Deux tiers des personnes interrogées par le CICR estiment qu'il faut des limites à la guerre (archives). KEYSTONE/EPA/ALI MUSTAFA sda-ats

(Keystone-ATS) Près de 20% des Suisses estiment qu’un combattant peut être torturé pour obtenir des indications militaires. Un grand sondage du CICR auprès de plus de 17’000 personnes de 16 pays a été dévoilé lundi à Genève.

“Il nous faut réaffirmer avec force une règle fondamentale: la torture sous toutes ses formes est interdite”, dit le président du Comité international de la Croix-Rouge (CICR) Peter Maurer. Il s’est dit devant la presse “déçu” par ce chiffre en Suisse qui pousse à continuer à sensibiliser la population.

Récemment, le président élu américain Donald Trump avait lui justifié la torture pendant sa campagne. De retour des Etats-Unis, M. Maurer a dit n’avoir pas senti “un appétit” parmi ses interlocuteurs, notamment militaires, pour changer la politique américaine dans ce domaine.

Opposition à la torture

Jamais son organisation n’avait lancé un sondage aussi vaste que “Les voix de la guerre”. Les populations de dix pays en conflit ont été interrogées de juin à septembre dernier. S’y ajoutent celles des cinq membres permanents du Conseil de sécurité (Etats-Unis, Russie, Chine, Grande-Bretagne, France) et de la Suisse.

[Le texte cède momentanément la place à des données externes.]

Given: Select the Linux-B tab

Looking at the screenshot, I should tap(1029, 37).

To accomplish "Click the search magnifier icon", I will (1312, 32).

Plus de 70% des Suisses rejettent toute possibilité de recourir à la torture. Dans le monde, ils ne sont que 48% contre deux tiers il y a près de 20 ans.

Les Yéménites sont eux entièrement réfractaires alors que 70% des Nigérians acceptent cette pratique. Ces différences entre populations confrontées aux violences peuvent s’expliquer par la polarisation et la durée du conflit aussi bien que par la stigmatisation de l’ennemi, selon M. Maurer.

Protection de civils souhaitée

Plus largement, 12% des Suisses estiment que la torture fait partie de la guerre, contre plus de 85% qui la contestent. Ils sont là les deuxièmes plus outrés. Un tiers de Palestiniens la considèrent comme problématique et plus de la moitié l’associent à la guerre. Au total, deux tiers la perçoivent négativement et plus d’un quart estiment qu’elle est une composante des conflits.

Sur les migrations, plus de deux tiers des sondés estiment que si les Conventions de Genève étaient “mieux respectées”, les civils fuiraient moins.

Egalement deux tiers des personnes interrogées partagent le sentiment qu’il faut des limites à la guerre. “C’est extrêmement encourageant”, a estimé M. Maurer. Il ajoute encore que ce chiffre renforce le CICR qui peut dire aux Etats que ses activités collent à “ce que les gens demandent”. A peine plus de 60% des sondés souhaitent davantage d’intervention politique face aux violations des Conventions de Genève. Une proportion en recul par rapport à il y a près de vingt ans.

Toutefois, des précautions pour épargner les civils doivent être prises selon 80% des personnes. Elles sont plus nombreuses encore à dénoncer les attaques contre le personnel de santé. Plus de 70% étendent ce rejet aux monuments.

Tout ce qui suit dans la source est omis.